A Brandão & Torres Construções ltda., credora do CSA — time de Maceió (AL) rebaixado para a Série D do Campeonato Brasileiro em 2025 —, submeteu embargos de divergência ao Superior Tribunal de Justiça (STJ) questionando a possibilidade de clubes associativos pedirem recuperação judicial. O recurso aponta divergência de entendimento entre a 3ª e a 4ª Turmas do STJ.
O acórdão embargado, de relatoria do ministro Humberto Martins, foi proferido pela 3ª Turma no Resp 2.200.427. O ministro concluiu que o CSA, apesar de ser constituído na forma de associação civil, “percebe lucro obtido a partir da atividade econômica, sem os distribuir entre os associados, e de fato é um agente econômico, com corpo de funcionários, receitas, despesas e capacidade processual”, de modo que poderia pedir reestruturação à Justiça.

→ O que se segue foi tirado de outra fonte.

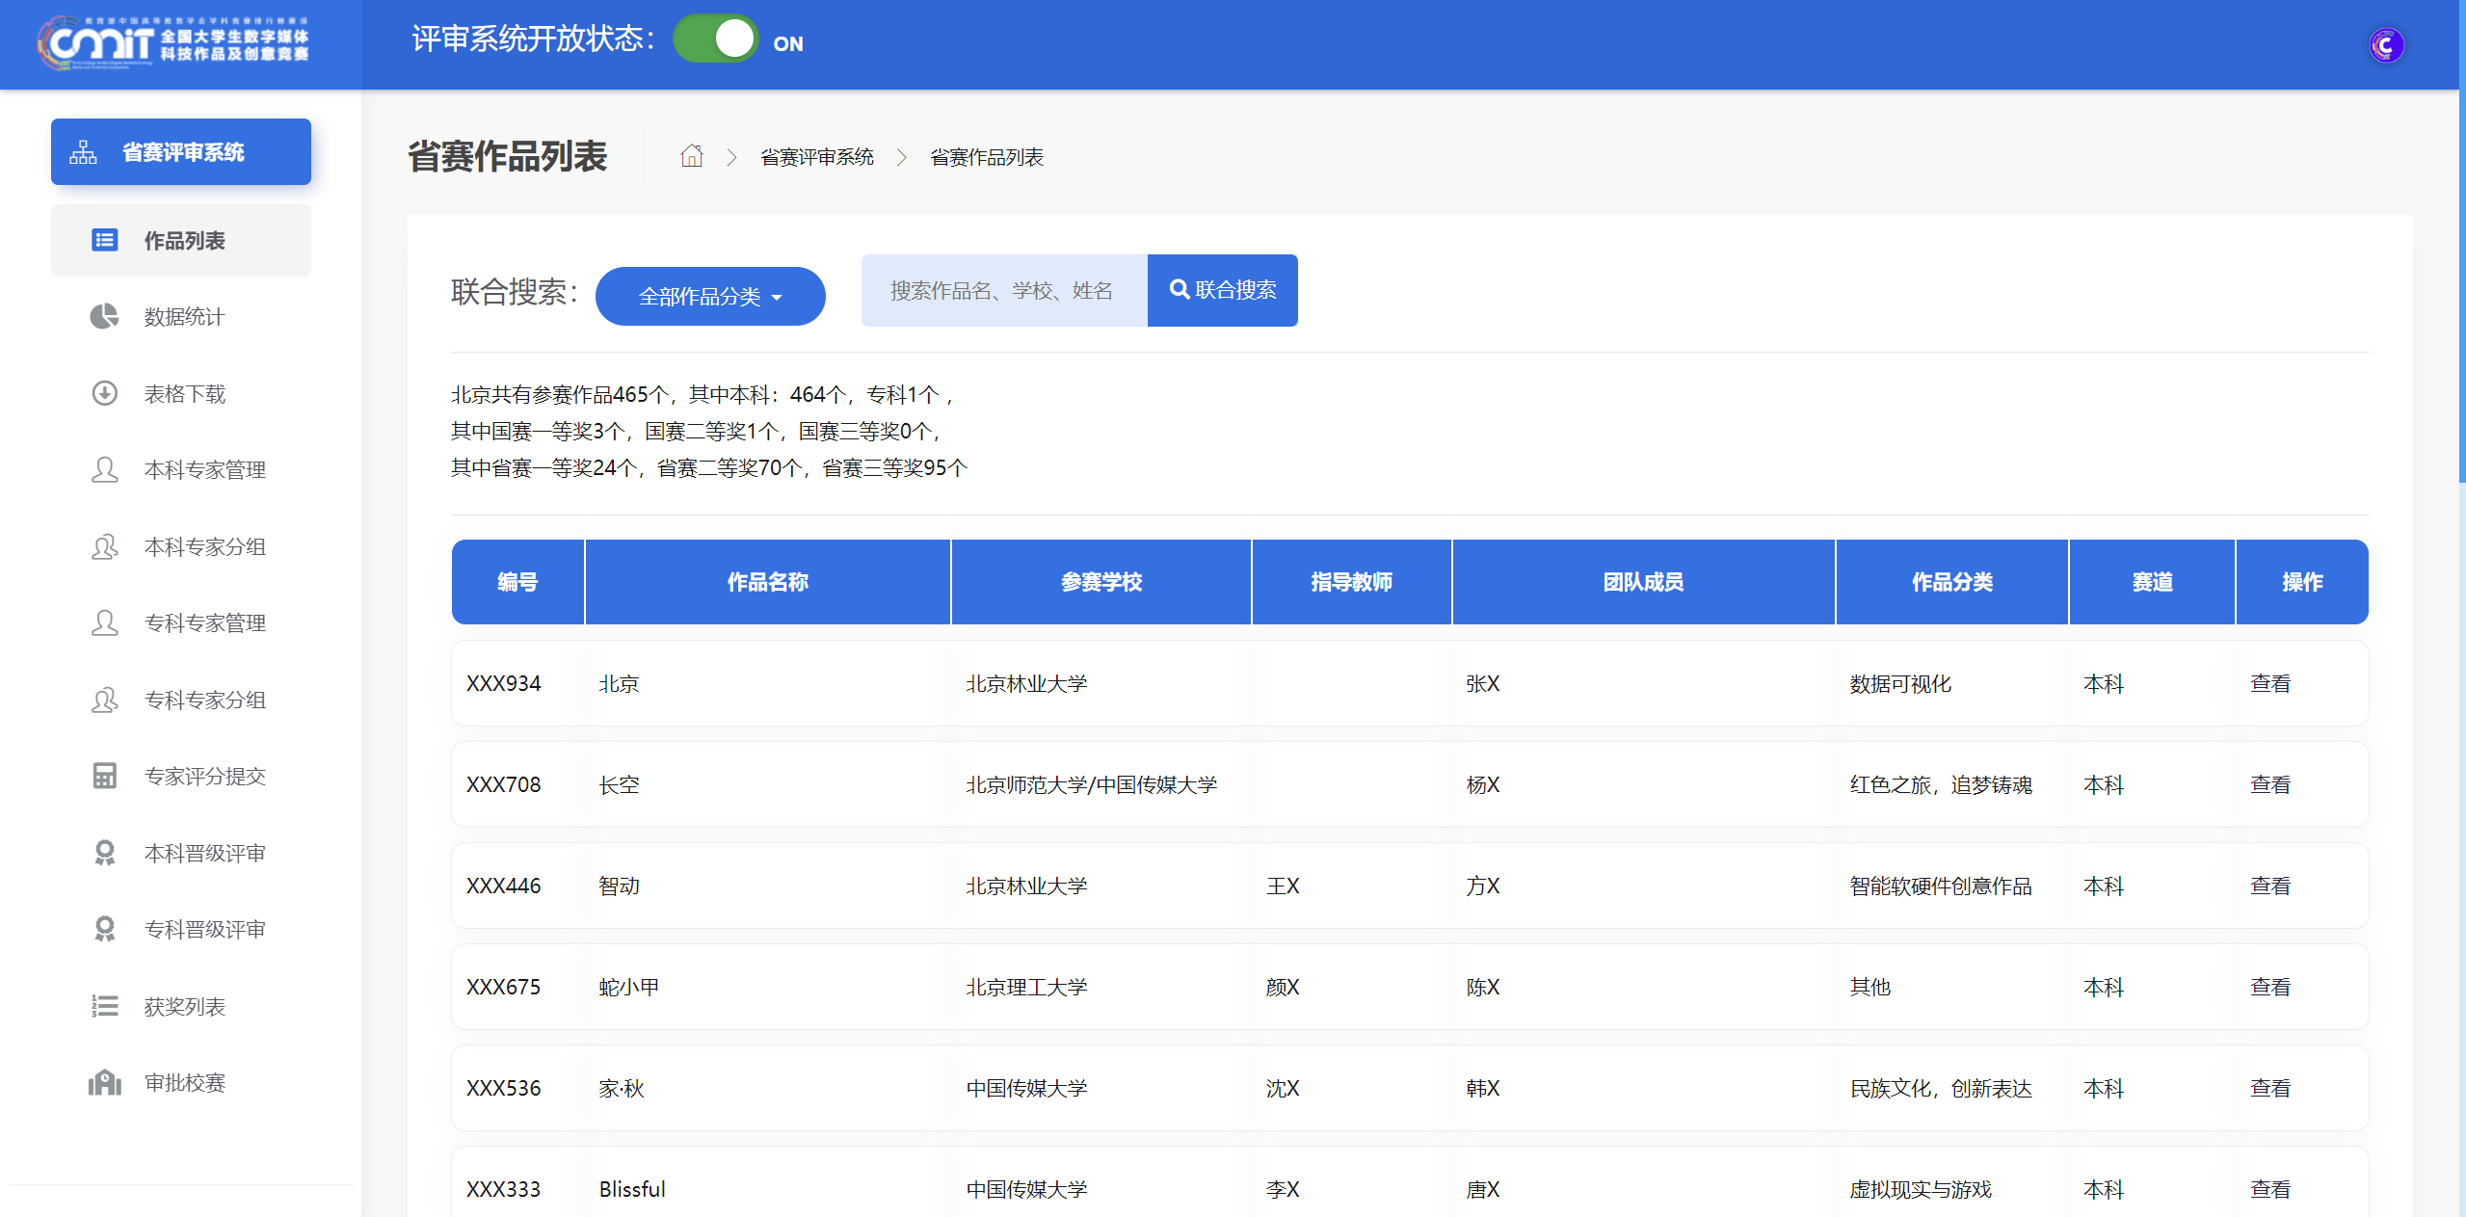Open 专科晋级评审 menu item
The image size is (2466, 1217).
click(x=204, y=929)
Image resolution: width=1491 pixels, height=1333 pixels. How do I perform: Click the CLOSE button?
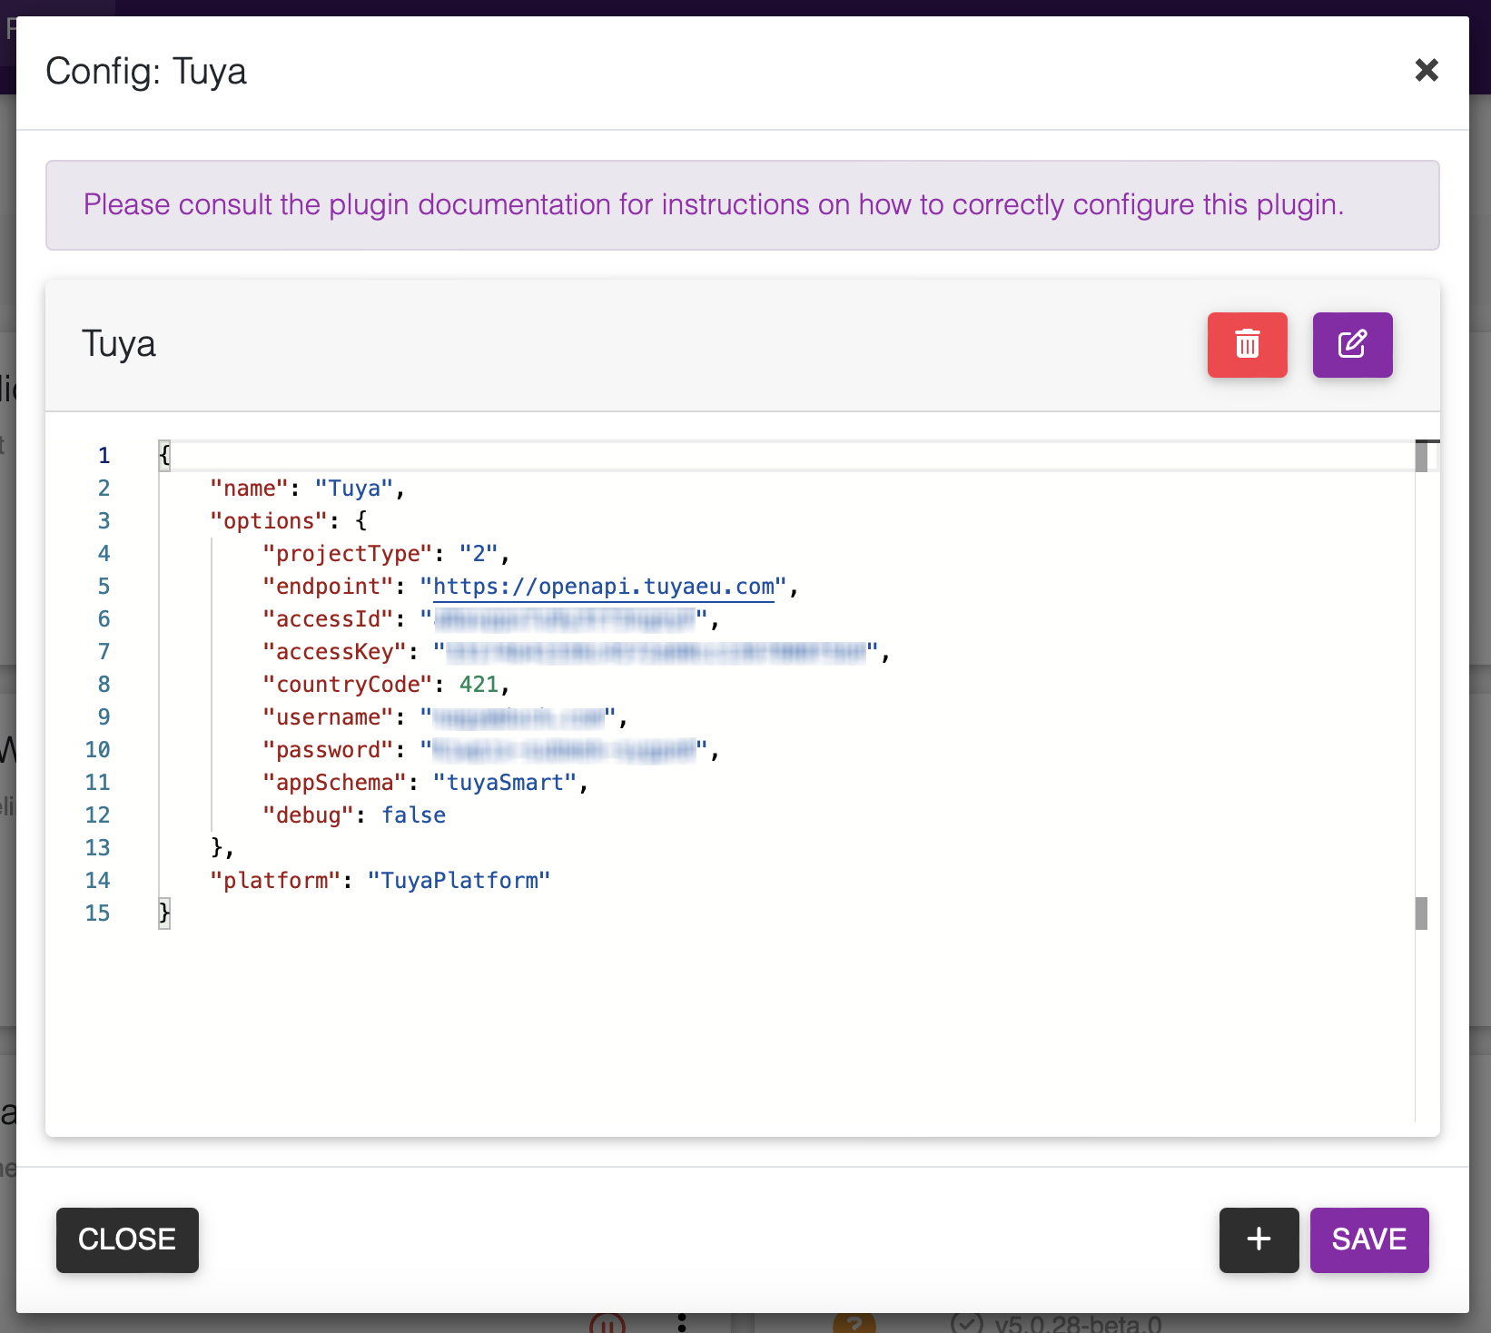point(126,1239)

Ele reconheceu, entretanto, que “tanto a jurisprudência quanto a doutrina possuem posições contra e a favor de que associações e fundações possam requerer recuperação judicial nos termos da Lei 11.101/2005”.
Já o acórdão apontado como paradigma pela Brandão & Torres Construções ltda. foi relatado pelo ministro Raul Araújo, da 4ª Turma, no AResp 658.531. O caso tratava do direito da Associação do Hospital Evangélico do Rio de Janeiro fazer o uso do mecanismo, o que foi negado.
“Como requisito essencial do pedido de recuperação judicial, o art. 51, V, da Lei 11.101/2005 exige a apresentação de certidão de regularidade no Registro Público de Empresas. A associação, por seu turno, diante da impossibilidade de exercer atividade empresarial – nos termos do art. 966 do CC/2002, inclusive com divisão dos lucros -, não pode requerer sua recuperação judicial”, afirmou o magistrado.
Nos embargos de divergência escritos pela Brandão & Torres Construções ltda., os advogados Geraldo Fonseca, do FVA Advogados, e Victor Lages Altavila Guerra, do Papini, Bastos & Toledo Advocacia Empresarial, defendem que a coexistência de entendimentos opostos entre turmas do STJ “compromete a segurança jurídica, gera assimetria concorrencial entre agentes econômicos e estimula o uso estratégico do instituto da recuperação judicial por agentes não empresariais, à margem de critérios legais objetivos”.
No entendimento dos advogados, a única previsão para que times associativos peçam recuperação judicial consta no parágrafo único do art. 971 do Código Civil, incluído pela Lei das SAFs (Lei 14.193/2021). O dispositivo diz que a associação que desenvolver atividade futebolística em caráter habitual e profissional e que se inscrever no Registro Público de Empresas Mercantis será, para todos os efeitos, considerada empresária.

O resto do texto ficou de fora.